BEGIN RECORDS SHOWN
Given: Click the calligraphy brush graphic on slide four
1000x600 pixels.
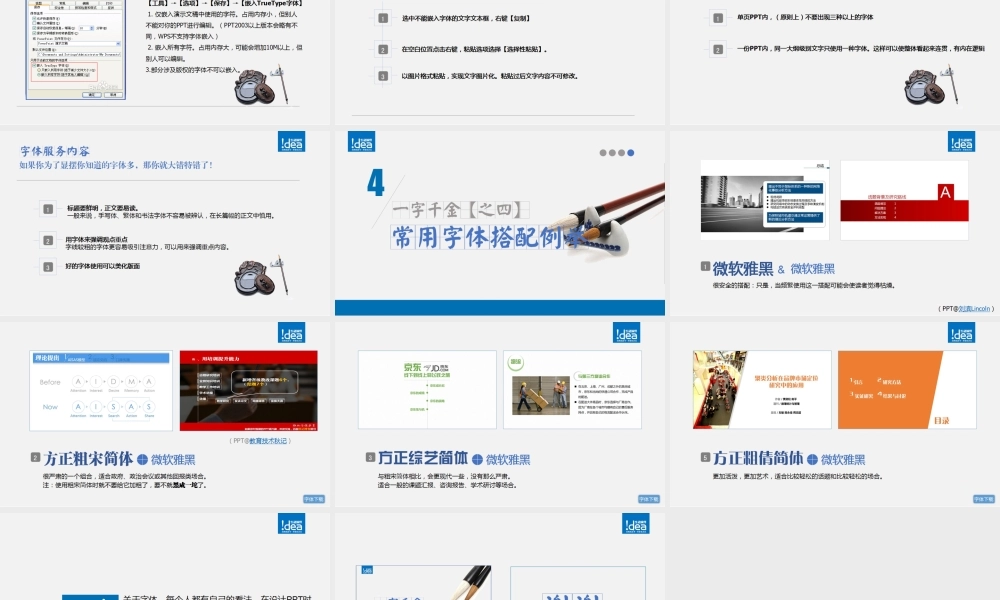Looking at the screenshot, I should point(605,225).
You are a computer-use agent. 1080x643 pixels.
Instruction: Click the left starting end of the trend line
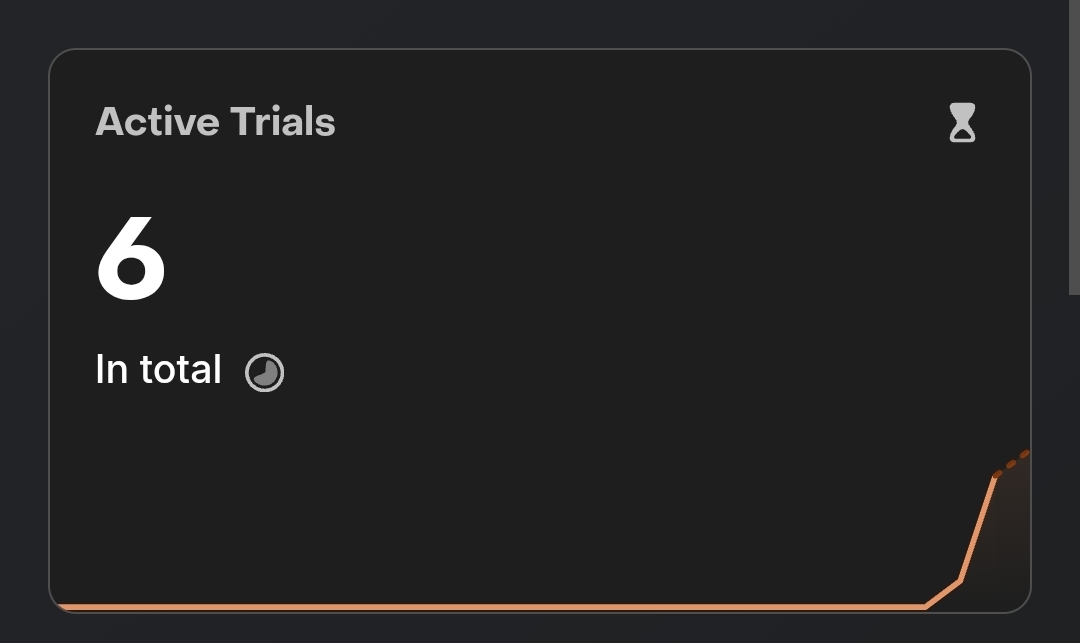[x=62, y=606]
END RECORDS SHOWN
## PROBLEM STATEMENT
Without the pictures, transcribe the lines from the one containing "You are a computer-use" through the end of the data, exactly and only those.

## RESULT BELOW
You are a computer-use agent. 1080x643 pixels.
Instruction: Click the left starting end of the trend line
[x=62, y=606]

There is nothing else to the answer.